Newton Emerson wrote:
"For the first five decades of Northern Ireland’s existence, nationalism’s approach to Stormont was instinctively abstentionist.
Is that instinct returning? The turnout in this week’s assembly election may be little different to last time’s 54 per cent but it masks a typical 3 per cent rise in unionist constituencies with an offsetting fall in nationalist constituencies."In this post I wanted to consider the original abstentionist instinct. John Hume wrote in his famous 1964 letter to the Irish Times:
"It must be said at once that the blame for the situation which prevails must lie principally at the door of the Unionist Government. But the present Nationalist political party must bear a share of it."More from Hume's letter below. But first. Eamonn McCann reflected on the Northern Ireland Civil Rights Association:
"Our conscious if not unspoken strategy was to provoke the police into over-reaction and thus spark-off mass reaction against the authorities."Diarmaid Ferriter wrote:
"In tandem, it was asserted by successive taoisigh that forcing an end to partition was unacceptable but when it suited, the anti-partition drum was banged, as witnessed with Éamon de Valera’s indulgent international anti-partition tour in 1948 that achieved nothing. De Valera’s successor Seán Lemass was determined to initiate a North-South thaw but he expressed profound irritation with northern nationalists whom he regarded as intractable as their unionist counterparts."David Trimble said in 2012:
"We would have regarded in 1969/1970 the leading members of the SDLP as carrying a heavier responsibility than Paisley for the onset of the Troubles. I’m not sure I would hold that view now, but I’m telling you what I thought then."Alex Kane said on BBC Talkback:
"Northern Ireland was a one-party state where non-unionists were seen as the enemy."He wrote in the News Letter in November 2014:
"Between 1921 and 1972 Northern Ireland was, to all intents and purposes, a one-party state in which all Roman Catholics were regarded as, at best, second-class citizens and, at worst, as fifth columnists undermining the state. When the Stormont Parliament was prorogued most unionists assumed it was part of a wider plot involving the civil rights movement, the IRA, the ‘new nationalism’ of the SDLP and the spinelessness of Westminster. Similarly, those who wanted unity saw prorogation as a means of furthering their own agenda. And until 1998 those two party political/sectarian power blocs just circled each other: always suspicious of each other, always distrustful, always playing to their own galleries."Alex Kane wrote the same in the Belfast Telegraph and the Irish News. Read Alex Kane here on the Seven Ages of Northern Ireland:
"The first was from 1921-63 and it can probably be described as the era of missed opportunities.
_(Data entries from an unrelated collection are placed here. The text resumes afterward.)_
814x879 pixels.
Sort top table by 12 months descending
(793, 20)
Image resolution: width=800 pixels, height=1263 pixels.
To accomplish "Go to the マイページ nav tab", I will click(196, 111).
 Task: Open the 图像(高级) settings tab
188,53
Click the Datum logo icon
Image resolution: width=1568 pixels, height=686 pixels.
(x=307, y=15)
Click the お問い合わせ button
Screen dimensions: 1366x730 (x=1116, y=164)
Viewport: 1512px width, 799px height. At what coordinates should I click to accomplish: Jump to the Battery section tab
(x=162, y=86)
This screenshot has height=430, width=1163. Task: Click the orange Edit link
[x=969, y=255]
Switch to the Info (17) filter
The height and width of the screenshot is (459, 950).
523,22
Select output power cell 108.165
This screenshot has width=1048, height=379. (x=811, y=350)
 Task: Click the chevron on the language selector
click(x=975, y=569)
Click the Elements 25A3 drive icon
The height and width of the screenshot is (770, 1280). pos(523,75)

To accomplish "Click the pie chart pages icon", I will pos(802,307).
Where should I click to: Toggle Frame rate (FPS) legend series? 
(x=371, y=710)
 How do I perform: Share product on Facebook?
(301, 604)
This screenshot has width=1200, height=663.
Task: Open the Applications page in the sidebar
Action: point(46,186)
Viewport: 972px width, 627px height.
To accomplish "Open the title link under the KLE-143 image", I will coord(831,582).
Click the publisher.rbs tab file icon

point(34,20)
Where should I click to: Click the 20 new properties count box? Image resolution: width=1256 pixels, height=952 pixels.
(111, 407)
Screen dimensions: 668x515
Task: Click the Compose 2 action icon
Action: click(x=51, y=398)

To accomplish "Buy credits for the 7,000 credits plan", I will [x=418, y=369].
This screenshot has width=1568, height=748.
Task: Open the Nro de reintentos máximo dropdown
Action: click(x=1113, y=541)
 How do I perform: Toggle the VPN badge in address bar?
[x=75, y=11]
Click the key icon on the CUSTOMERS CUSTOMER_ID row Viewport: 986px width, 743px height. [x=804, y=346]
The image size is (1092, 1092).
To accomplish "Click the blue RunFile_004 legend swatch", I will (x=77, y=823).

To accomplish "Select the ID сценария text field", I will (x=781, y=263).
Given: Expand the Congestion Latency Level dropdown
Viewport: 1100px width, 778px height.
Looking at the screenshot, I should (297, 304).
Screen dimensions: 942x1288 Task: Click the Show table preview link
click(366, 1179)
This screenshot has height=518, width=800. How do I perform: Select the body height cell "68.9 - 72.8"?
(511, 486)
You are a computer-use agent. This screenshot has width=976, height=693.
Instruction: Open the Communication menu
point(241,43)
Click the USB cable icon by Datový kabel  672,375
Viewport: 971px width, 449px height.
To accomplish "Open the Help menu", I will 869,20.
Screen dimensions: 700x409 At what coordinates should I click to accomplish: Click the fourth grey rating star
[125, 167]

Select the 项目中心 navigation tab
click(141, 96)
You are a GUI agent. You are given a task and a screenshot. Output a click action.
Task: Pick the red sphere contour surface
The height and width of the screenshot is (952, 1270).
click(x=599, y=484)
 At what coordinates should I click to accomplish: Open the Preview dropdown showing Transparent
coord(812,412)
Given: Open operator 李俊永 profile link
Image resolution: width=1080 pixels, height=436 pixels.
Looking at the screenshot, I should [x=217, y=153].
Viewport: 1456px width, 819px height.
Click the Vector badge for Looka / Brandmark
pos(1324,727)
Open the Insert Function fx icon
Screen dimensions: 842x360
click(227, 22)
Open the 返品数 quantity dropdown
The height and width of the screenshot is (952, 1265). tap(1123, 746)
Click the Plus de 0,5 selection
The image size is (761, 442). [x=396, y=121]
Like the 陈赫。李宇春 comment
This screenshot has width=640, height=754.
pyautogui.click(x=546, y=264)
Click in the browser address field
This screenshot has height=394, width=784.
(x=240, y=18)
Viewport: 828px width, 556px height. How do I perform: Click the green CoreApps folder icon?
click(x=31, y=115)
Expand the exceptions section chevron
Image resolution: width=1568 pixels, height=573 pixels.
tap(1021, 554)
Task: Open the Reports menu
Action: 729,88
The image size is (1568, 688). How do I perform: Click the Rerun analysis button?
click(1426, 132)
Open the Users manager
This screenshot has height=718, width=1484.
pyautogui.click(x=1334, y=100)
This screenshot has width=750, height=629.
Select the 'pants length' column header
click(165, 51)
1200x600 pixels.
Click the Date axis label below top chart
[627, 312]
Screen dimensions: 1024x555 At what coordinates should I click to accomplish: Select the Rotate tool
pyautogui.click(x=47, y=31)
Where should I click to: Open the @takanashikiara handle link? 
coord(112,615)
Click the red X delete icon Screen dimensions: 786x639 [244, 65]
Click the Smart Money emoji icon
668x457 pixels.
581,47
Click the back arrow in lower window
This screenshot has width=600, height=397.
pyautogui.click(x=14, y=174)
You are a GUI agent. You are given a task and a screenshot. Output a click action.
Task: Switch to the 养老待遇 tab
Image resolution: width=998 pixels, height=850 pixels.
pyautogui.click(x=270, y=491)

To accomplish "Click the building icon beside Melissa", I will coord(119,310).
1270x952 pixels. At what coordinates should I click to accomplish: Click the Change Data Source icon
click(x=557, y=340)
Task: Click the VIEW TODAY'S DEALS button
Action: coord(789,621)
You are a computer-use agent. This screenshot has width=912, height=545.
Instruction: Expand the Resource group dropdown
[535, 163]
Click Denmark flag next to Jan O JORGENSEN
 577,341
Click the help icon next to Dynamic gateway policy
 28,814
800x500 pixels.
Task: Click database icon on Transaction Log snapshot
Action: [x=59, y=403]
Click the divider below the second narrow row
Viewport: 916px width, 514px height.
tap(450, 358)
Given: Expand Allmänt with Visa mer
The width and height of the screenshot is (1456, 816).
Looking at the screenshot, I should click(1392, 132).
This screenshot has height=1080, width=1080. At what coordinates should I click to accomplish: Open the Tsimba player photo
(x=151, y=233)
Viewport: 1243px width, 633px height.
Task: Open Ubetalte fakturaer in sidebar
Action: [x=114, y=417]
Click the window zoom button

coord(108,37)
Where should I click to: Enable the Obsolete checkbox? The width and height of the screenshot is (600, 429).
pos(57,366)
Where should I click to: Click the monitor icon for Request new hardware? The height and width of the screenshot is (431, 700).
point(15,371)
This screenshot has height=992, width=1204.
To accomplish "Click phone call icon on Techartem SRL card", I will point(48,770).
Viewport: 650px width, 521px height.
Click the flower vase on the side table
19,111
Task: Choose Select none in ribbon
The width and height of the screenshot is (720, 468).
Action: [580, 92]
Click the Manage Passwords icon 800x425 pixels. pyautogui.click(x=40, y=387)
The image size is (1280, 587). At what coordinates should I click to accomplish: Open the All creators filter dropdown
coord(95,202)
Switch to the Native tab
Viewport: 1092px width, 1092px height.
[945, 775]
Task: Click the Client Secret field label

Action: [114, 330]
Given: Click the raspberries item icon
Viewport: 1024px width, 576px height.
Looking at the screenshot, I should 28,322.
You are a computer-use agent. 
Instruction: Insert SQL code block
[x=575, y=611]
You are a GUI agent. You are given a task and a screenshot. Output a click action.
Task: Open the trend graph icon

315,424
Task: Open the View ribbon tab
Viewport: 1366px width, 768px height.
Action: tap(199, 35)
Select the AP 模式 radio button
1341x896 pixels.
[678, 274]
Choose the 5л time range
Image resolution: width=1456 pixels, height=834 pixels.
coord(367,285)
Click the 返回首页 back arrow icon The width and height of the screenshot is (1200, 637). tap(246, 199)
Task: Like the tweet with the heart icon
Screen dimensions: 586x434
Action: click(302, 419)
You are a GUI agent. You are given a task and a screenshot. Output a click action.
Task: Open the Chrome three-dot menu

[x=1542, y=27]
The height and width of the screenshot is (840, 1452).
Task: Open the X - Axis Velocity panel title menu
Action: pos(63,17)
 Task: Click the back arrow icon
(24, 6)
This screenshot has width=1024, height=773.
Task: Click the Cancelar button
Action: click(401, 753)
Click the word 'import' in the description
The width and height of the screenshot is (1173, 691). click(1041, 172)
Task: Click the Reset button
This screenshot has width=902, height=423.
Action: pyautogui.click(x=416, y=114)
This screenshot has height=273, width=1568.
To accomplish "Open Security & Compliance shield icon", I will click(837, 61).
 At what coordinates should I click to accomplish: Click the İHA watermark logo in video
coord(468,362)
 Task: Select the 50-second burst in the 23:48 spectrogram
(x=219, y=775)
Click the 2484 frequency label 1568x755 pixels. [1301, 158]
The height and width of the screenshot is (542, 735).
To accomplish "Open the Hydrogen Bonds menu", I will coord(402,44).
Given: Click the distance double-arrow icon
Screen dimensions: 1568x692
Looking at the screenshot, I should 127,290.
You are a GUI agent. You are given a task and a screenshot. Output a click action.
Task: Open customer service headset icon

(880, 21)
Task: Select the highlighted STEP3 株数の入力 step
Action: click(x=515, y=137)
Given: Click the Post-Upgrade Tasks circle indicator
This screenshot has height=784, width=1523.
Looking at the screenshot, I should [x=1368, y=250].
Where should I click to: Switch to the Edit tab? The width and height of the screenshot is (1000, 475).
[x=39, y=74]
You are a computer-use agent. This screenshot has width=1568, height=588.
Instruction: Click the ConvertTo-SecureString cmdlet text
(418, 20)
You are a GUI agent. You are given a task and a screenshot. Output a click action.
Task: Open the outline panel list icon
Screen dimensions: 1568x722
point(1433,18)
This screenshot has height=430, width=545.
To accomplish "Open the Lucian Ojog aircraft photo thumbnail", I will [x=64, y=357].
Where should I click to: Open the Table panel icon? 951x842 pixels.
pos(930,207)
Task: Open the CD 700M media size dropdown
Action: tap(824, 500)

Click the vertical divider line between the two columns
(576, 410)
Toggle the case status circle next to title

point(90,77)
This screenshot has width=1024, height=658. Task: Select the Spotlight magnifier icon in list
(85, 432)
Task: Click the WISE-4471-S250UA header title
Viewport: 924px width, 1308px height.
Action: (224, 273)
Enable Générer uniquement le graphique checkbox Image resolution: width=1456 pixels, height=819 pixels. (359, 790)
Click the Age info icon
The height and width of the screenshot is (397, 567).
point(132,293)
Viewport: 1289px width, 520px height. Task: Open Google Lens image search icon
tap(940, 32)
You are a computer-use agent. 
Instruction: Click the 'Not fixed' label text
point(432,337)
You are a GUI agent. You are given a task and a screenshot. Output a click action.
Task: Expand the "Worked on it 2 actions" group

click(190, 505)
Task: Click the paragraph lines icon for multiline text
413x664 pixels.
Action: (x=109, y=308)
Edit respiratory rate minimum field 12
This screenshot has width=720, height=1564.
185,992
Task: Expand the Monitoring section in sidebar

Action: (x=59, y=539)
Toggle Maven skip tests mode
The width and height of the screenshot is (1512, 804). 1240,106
The second era, 1964-72, is best remembered as the O'Neill era and, again, as a time when opportunities were missed.
[The third era,] the 1973-95 era was the era of experiments, initiatives, processes and discussion papers.
[The fourth era] was during that period that Sunningdale, the Convention and the "rolling devolution” of 1982-86 came and went; when the Anglo-Irish Agreement dealt a huge physical/political/psychological body blow to unionism.
[The fifth era], the period 1996-98 was, albeit briefly, regarded as the "breakthrough era”."
[The sixth] the 1999-2003 era ended the hope and expectation that some sort of middle ground of soft unionists and nationalists could gather a majority together and use the Executive and Assembly as a vehicle for progress.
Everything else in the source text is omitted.